Nadira took a deep breath. “You must free me. I must no longer be a slave to anyone.” There were many honest women living independently in the cities. She could become a brewster, a spinster, a weaver, a midwife. She had dealings with such women herself.
He nodded. “Easy enough. Let us swear.”
Nadira slid off the bed to her feet. “I swear to follow you where you go, to where you take me. I will do as you say, obey your commands. I swear to honor you until you release me. All this I swear on my mother, let her hear my vow. Let me not join with her upon my death should I betray my words.” She nodded at Montrose to indicate that she had finished.
Montrose knelt before his sword. He grasped the hilt between his hands and interlaced his fingers. “I swear to protect this woman with my life. To feed her and keep her, free her and take her to wherever she asks when my task is finished. All this I swear.” He stood and reached out to her.
Nadira drew back. “Will you not call upon your god?” she asked.
“You did not.”
“I have no god.
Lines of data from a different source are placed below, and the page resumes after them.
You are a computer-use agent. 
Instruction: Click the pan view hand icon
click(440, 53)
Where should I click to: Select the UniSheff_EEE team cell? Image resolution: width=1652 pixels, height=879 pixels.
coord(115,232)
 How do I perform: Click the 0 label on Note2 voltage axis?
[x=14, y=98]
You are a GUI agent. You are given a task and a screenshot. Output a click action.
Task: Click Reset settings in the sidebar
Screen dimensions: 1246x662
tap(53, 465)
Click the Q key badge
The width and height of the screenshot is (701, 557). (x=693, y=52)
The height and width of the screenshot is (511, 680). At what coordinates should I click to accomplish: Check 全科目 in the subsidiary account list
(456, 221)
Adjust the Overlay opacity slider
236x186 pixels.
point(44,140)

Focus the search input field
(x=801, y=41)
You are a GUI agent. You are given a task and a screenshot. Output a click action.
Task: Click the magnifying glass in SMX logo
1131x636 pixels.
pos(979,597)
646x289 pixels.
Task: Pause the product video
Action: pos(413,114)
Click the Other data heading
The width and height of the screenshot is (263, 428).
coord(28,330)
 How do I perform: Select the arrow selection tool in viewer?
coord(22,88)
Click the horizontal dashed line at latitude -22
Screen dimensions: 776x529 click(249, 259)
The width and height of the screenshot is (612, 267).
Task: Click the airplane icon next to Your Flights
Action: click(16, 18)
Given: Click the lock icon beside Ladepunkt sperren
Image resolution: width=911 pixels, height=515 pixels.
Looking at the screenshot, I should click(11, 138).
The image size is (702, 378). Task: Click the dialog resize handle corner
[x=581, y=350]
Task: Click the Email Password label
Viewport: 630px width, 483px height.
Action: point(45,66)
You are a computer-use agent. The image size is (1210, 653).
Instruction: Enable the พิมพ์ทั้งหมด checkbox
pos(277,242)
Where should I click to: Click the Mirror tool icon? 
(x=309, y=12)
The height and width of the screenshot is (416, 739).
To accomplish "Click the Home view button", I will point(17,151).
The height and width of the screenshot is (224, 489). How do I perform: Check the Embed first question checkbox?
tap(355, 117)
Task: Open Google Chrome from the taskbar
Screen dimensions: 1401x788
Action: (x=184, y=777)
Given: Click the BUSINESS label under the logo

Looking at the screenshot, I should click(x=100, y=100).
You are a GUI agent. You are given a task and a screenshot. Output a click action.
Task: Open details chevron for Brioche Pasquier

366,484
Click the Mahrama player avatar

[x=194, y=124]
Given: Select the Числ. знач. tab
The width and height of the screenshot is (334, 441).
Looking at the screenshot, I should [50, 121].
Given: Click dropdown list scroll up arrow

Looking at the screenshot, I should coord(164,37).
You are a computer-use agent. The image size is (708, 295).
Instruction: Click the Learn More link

I swore on my mother, dearer to me than any deity. You must swear to something other than your life.”
Montrose’s face darkened. “Will we quarrel about the very oaths we take? Is there no end to your perverse….” he dropped off in frustration, turned his head and cursed soundlessly, squeezing the hilt of his sword until the knuckles turned white.
“See here,” his voice was slow and deep, fighting exasperation. He looked directly into her eyes. “See here, I will swear. You swore on your mother, I will swear on my brother, now in the grave not even a fortnight.” He started again, “I swear to protect this woman with my life, to feed her, keep her, and at the end of my task free her and carry her to wherever she asks. All this I swear on…my brother, Richard Longmoor. So, be it. Shall I break my vow, let me forever burn in the fires of hell with Satan as my...” The door burst open with a bang and Garreth filled the room. “…tormentor.”
Montrose finished. He looked up at his friend. “Witness this oath for me, Garreth.” Garreth immediately obliged by dropping his bulk to one knee and meeting his master’s gaze with a nod. Montrose reached into his belt with one hand and pulled out his dirk.
Nadira stepped back against the wall. “That is not necessary, “she whispered.
“Aye, it is,” he snapped. He pulled his left sleeve back over his solid upper arm, hooking the cloth in the cleft between the muscles, leaving the arm bare, then he turned to her and looked her directly in the eyes. “There will be no doubt, no second guessing, no change of heart, not the flicker of uncertainty. What we swear here in this room will take us to our graves.”
His blue eyes narrowed. With the dirk in his right hand he laid the blade carefully over the smooth skin on his inner forearm and drew a line. Dark blood welled up and chased the blade, but never caught the silver edge. Garreth took the dirk as Montrose cupped his hand over the dripping blood. “Come here.” Nadira was afraid not to obey; besides, she had just sworn an oath of obedience. She stepped up. Montrose met her eyes with a frightening intensity. “What I am is what I give you as my token of my faith in you. Hold out your hands,” he ordered.
She did so. He cupped them, then slowly tilted his hand until his blood spilled over the edge and into her trembling ones, forming a crimson pearl on her palm. He closed her fingers carefully over the red jewel. “There. I have sworn a blood oath on my very soul. Let us hope that is enough to convince you.”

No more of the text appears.